Ensemble, nous avons su démontrer la nécessité d’agir en direction des retraités. Rencontrer les retraités sur les marchés et autres lieux publics est devenu naturel. Nous avons organisé des colloques sur la perte d’autonomie, les inégalités faites aux femmes et sur les retraités modestes. Nous avons su tenir un stand au Salon des seniors. Aujourd’hui en Gironde, en Paca, en Midi-Pyrénées, en Alsace, et même au salon de l’agriculture, nos équipes vont à la rencontre des retraités.

Peux-tu nous citer des actions syndicales significatives ?

Les avancées viennent de nos analyses, de nos réflexions, de nos propositions. Elles sont le fruit de nos manières d’être et d’agir. Nous ne sommes pas là pour créer des problèmes, mais pour trouver des solutions. Et pour résoudre ces problèmes.
Trois exemples récents.

Les retraites. Avec notre enquête puis notre colloque sur les basses pensions, nous avons su mettre en avant une priorité absolue et urgente dans ce dossier complexe. Notre revendication « Pas de pensions inférieures au Smic net » est aujourd’hui devenue une base de référence pour tout le monde.

La perte d’autonomie. Notre opération pétition carte postale avec 60 conférences de presse le même jour a réveillé l’attention des politiques et de l’opinion sur l’urgence à traiter du problème. Le projet de loi passe au Parlement en ce moment. On attend la mise en œuvre de la loi au plus tard en janvier 2016 avec exigence. Cela a trop duré. Il faut rester exigeant tant sur le contenu de la loi que sur sa mise en œuvre.
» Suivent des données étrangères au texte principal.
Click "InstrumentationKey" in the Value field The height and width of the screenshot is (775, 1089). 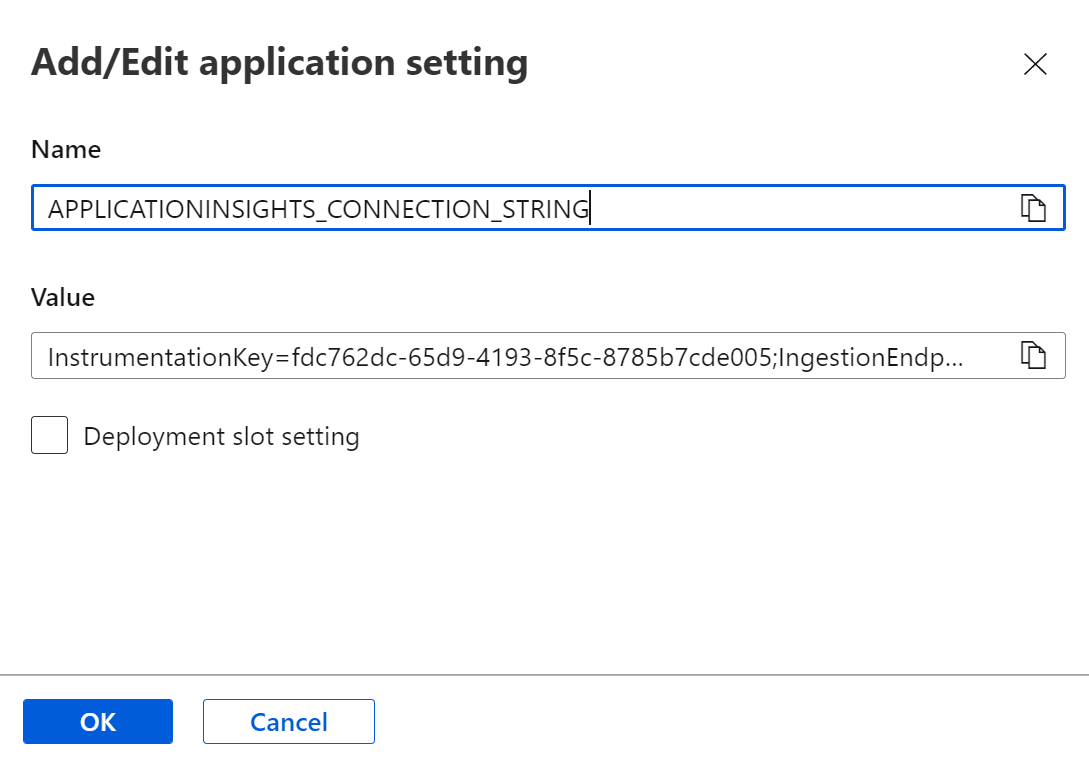click(x=158, y=357)
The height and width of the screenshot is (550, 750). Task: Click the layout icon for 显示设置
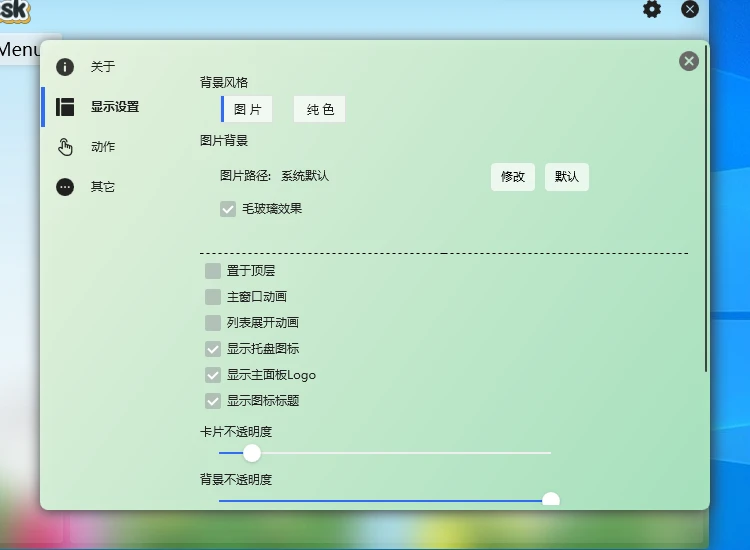[65, 107]
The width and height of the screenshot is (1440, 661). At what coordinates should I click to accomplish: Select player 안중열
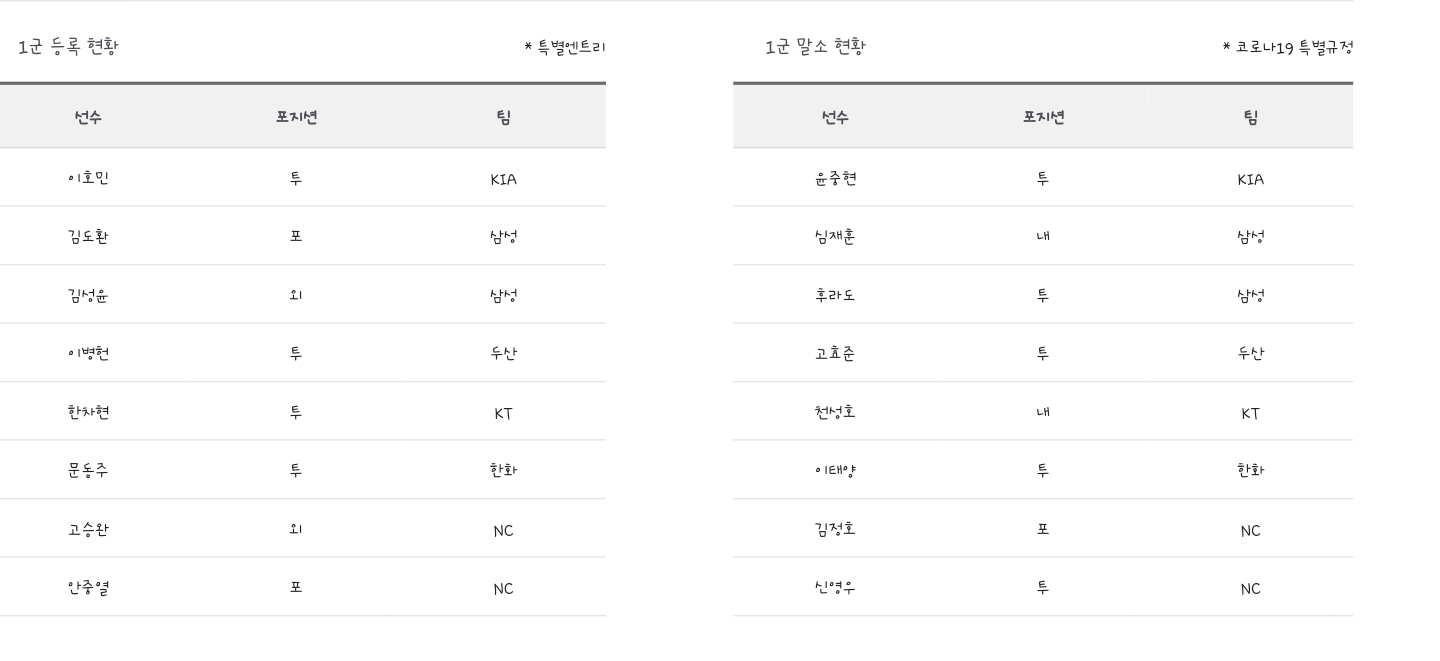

La santé. Notre campagne actuelle sur « le tiers payant est un droit » se déroule dans la proximité avec distribution d’un tract très argumenté. Elle nous positionne également dans ce débat pour combattre les exigences de certains médecins libéraux.

Quels sont tes rapports avec la confédération CFDT ?

Je suis CFDT ! Nous sommes à l’aise avec les orientations confédérales. La place des retraités organisés est reconnue depuis le congrès confédéral de 2002 à Nantes. Nous sommes dans une organisation syndicale de salariés qui laisse une place au syndicalisme retraité. Je demande d’ailleurs de nous attribuer toute notre place, ni plus ni moins. Comme la protection sociale relève de la confédération, nous lui apportons notre expertise, notre connaissance des problèmes rencontrés par les retraités et les futurs retraités.

Après onze années comme secrétaire général de l’UCR, tu passes la main, que vas-tu devenir ?

Je reste militant de la CFDT Retraités. Je vais participer à la vie de ma section locale. Je vais prendre ma retraite dans le temps de la retraite, m’occuper de ma famille, lire tous les livres que je n’ai pas lus, voyager...

J’ai beaucoup donné de mon temps et mon énergie, mais j’ai beaucoup reçu tant en fraternité qu’en enrichissement intellectuel.